*** Begin section ***

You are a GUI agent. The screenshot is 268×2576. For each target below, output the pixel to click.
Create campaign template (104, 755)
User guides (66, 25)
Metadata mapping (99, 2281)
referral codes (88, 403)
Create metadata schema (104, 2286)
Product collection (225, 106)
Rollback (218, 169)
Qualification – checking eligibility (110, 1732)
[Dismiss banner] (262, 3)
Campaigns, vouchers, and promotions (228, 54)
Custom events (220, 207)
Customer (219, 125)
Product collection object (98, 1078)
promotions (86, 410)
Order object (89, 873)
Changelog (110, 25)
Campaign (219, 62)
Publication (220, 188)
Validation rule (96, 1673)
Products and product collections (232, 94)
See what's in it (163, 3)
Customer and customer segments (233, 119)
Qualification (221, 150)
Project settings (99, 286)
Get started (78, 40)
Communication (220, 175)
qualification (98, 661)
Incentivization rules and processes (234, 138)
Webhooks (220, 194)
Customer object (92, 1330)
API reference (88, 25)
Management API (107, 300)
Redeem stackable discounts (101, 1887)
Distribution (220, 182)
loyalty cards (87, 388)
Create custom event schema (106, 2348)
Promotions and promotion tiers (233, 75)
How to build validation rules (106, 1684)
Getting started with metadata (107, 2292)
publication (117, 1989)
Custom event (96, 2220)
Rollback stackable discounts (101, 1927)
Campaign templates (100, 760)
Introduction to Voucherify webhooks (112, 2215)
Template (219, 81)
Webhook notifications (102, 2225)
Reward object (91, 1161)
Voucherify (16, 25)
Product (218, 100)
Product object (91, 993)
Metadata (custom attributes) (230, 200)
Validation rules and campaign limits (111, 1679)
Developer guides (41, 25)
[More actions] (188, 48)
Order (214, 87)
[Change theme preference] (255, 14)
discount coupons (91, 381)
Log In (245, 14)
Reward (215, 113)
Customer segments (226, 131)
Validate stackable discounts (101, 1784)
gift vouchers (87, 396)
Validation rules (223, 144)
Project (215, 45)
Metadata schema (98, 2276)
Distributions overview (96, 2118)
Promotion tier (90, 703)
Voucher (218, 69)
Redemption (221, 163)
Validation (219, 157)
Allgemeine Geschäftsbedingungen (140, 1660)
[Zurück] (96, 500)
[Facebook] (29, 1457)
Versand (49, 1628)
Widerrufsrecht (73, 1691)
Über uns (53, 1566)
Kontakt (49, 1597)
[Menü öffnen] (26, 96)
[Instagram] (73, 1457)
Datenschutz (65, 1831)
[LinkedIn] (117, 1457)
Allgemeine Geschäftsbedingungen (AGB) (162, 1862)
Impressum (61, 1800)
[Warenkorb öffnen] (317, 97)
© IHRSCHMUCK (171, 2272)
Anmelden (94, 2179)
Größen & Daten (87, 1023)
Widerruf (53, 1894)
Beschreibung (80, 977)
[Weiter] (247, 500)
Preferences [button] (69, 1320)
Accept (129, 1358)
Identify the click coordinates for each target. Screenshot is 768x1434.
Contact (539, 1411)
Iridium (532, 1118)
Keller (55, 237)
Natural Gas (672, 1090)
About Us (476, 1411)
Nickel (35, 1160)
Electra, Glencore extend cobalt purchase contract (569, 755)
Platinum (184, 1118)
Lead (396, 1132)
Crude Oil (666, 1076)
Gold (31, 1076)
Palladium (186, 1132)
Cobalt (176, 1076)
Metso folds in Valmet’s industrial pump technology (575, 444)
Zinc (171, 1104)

*** End section ***

▶ _Brief_
The output must consist solely of the lines from the first line of the records through the line containing "Template (219, 81)", reproduced exactly.

▶ _Solved problem_
You are a GUI agent. The screenshot is 268×2576. For each target below, output the pixel to click.
Create campaign template (104, 755)
User guides (66, 25)
Metadata mapping (99, 2281)
referral codes (88, 403)
Create metadata schema (104, 2286)
Product collection (225, 106)
Rollback (218, 169)
Qualification – checking eligibility (110, 1732)
[Dismiss banner] (262, 3)
Campaigns, vouchers, and promotions (228, 54)
Custom events (220, 207)
Customer (219, 125)
Product collection object (98, 1078)
promotions (86, 410)
Order object (89, 873)
Changelog (110, 25)
Campaign (219, 62)
Publication (220, 188)
Validation rule (96, 1673)
Products and product collections (232, 94)
See what's in it (163, 3)
Customer and customer segments (233, 119)
Qualification (221, 150)
Project settings (99, 286)
Get started (78, 40)
Communication (220, 175)
qualification (98, 661)
Incentivization rules and processes (234, 138)
Webhooks (220, 194)
Customer object (92, 1330)
API reference (88, 25)
Management API (107, 300)
Redeem stackable discounts (101, 1887)
Distribution (220, 182)
loyalty cards (87, 388)
Create custom event schema (106, 2348)
Promotions and promotion tiers (233, 75)
How to build validation rules (106, 1684)
Getting started with metadata (107, 2292)
publication (117, 1989)
Custom event (96, 2220)
Rollback stackable discounts (101, 1927)
Campaign templates (100, 760)
Introduction to Voucherify webhooks (112, 2215)
Template (219, 81)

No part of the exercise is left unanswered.